* [Instructions to follow]:
Reproduce every line of the records below as a numbered list, omitting blank lines.

* [Data shown]:

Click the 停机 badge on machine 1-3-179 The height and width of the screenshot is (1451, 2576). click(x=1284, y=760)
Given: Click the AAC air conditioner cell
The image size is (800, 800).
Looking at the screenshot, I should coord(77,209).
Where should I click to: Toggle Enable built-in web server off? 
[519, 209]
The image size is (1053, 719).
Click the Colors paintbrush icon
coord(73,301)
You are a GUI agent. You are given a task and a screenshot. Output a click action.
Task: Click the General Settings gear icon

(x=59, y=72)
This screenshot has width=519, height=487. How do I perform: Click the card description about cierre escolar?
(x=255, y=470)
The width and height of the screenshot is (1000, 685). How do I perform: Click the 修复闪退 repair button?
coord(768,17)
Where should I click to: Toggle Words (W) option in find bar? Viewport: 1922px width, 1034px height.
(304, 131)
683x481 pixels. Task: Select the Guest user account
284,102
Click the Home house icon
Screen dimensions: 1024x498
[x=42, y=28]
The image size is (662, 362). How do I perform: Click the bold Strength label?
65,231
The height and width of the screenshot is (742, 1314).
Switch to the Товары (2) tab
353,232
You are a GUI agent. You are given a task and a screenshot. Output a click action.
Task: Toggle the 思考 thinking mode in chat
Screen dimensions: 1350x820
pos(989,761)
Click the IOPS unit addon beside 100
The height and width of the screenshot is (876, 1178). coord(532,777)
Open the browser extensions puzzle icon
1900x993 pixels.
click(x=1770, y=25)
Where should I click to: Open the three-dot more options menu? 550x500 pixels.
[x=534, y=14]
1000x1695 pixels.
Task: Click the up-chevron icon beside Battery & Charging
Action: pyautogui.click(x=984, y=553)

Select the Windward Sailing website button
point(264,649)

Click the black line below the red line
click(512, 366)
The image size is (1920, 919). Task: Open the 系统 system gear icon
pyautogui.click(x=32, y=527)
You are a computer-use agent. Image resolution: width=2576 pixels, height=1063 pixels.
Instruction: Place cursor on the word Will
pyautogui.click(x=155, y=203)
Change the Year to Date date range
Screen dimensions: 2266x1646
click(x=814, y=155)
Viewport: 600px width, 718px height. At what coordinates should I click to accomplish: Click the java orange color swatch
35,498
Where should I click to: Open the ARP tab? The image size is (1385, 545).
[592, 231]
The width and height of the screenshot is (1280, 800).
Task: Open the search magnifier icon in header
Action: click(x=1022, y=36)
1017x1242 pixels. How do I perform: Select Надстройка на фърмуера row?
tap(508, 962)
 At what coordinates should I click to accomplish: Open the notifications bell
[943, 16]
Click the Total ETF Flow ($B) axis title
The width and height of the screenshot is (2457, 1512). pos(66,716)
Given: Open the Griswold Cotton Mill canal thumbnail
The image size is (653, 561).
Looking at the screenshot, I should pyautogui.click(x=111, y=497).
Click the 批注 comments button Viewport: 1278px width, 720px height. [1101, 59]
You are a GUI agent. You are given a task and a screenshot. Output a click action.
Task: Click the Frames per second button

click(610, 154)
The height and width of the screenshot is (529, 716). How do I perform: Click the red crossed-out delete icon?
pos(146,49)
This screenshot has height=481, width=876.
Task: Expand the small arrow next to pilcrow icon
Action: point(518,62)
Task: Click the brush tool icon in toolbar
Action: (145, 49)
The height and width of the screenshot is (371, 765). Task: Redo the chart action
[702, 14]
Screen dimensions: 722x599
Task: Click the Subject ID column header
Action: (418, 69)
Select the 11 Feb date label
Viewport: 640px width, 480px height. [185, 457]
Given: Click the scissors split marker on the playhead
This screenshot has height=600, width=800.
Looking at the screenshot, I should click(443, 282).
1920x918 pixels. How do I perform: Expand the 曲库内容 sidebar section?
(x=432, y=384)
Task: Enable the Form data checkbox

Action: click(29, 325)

* [Answer below]:
1. Click the 停机 badge on machine 1-3-179 The height and width of the screenshot is (1451, 2576). click(x=1284, y=760)
2. Given: Click the AAC air conditioner cell
3. The image size is (800, 800).
4. Looking at the screenshot, I should coord(77,209).
5. Where should I click to: Toggle Enable built-in web server off? 
6. [519, 209]
7. The image size is (1053, 719).
8. Click the Colors paintbrush icon
9. coord(73,301)
10. You are a GUI agent. You are given a task and a screenshot. Output a click action.
11. Task: Click the General Settings gear icon
12. (x=59, y=72)
13. This screenshot has width=519, height=487. How do I perform: Click the card description about cierre escolar?
14. (x=255, y=470)
15. The width and height of the screenshot is (1000, 685). How do I perform: Click the 修复闪退 repair button?
16. coord(768,17)
17. Where should I click to: Toggle Words (W) option in find bar? Viewport: 1922px width, 1034px height.
18. (304, 131)
19. 683x481 pixels. Task: Select the Guest user account
20. 284,102
21. Click the Home house icon
22. Screen dimensions: 1024x498
23. [x=42, y=28]
24. The image size is (662, 362). How do I perform: Click the bold Strength label?
25. 65,231
26. The height and width of the screenshot is (742, 1314).
27. Switch to the Товары (2) tab
28. 353,232
29. You are a GUI agent. You are given a task and a screenshot. Output a click action.
30. Task: Toggle the 思考 thinking mode in chat
31. Screen dimensions: 1350x820
32. pos(989,761)
33. Click the IOPS unit addon beside 100
34. The height and width of the screenshot is (876, 1178). coord(532,777)
35. Open the browser extensions puzzle icon
36. 1900x993 pixels.
37. click(x=1770, y=25)
38. Where should I click to: Open the three-dot more options menu? 550x500 pixels.
39. [x=534, y=14]
40. 1000x1695 pixels.
41. Task: Click the up-chevron icon beside Battery & Charging
42. Action: pyautogui.click(x=984, y=553)
43. Select the Windward Sailing website button
44. point(264,649)
45. Click the black line below the red line
46. click(512, 366)
47. The image size is (1920, 919). Task: Open the 系统 system gear icon
48. pyautogui.click(x=32, y=527)
49. You are a computer-use agent. Image resolution: width=2576 pixels, height=1063 pixels.
50. Instruction: Place cursor on the word Will
51. pyautogui.click(x=155, y=203)
52. Change the Year to Date date range
53. Screen dimensions: 2266x1646
54. click(x=814, y=155)
55. Viewport: 600px width, 718px height. At what coordinates should I click to accomplish: Click the java orange color swatch
56. 35,498
57. Where should I click to: Open the ARP tab? The image size is (1385, 545).
58. [592, 231]
59. The width and height of the screenshot is (1280, 800).
60. Task: Open the search magnifier icon in header
61. Action: click(x=1022, y=36)
62. 1017x1242 pixels. How do I perform: Select Надстройка на фърмуера row?
63. tap(508, 962)
64.  At what coordinates should I click to accomplish: Open the notifications bell
65. [943, 16]
66. Click the Total ETF Flow ($B) axis title
67. The width and height of the screenshot is (2457, 1512). pos(66,716)
68. Given: Open the Griswold Cotton Mill canal thumbnail
69. The image size is (653, 561).
70. Looking at the screenshot, I should pyautogui.click(x=111, y=497).
71. Click the 批注 comments button Viewport: 1278px width, 720px height. [1101, 59]
72. You are a GUI agent. You are given a task and a screenshot. Output a click action.
73. Task: Click the Frames per second button
74. click(610, 154)
75. The height and width of the screenshot is (529, 716). How do I perform: Click the red crossed-out delete icon?
76. pos(146,49)
77. This screenshot has height=481, width=876.
78. Task: Expand the small arrow next to pilcrow icon
79. Action: point(518,62)
80. Task: Click the brush tool icon in toolbar
81. Action: (145, 49)
82. The height and width of the screenshot is (371, 765). Task: Redo the chart action
83. [702, 14]
84. Screen dimensions: 722x599
85. Task: Click the Subject ID column header
86. Action: (418, 69)
87. Select the 11 Feb date label
88. Viewport: 640px width, 480px height. [185, 457]
89. Given: Click the scissors split marker on the playhead
90. This screenshot has height=600, width=800.
91. Looking at the screenshot, I should click(443, 282).
92. 1920x918 pixels. How do I perform: Expand the 曲库内容 sidebar section?
93. (x=432, y=384)
94. Task: Enable the Form data checkbox
95. Action: click(29, 325)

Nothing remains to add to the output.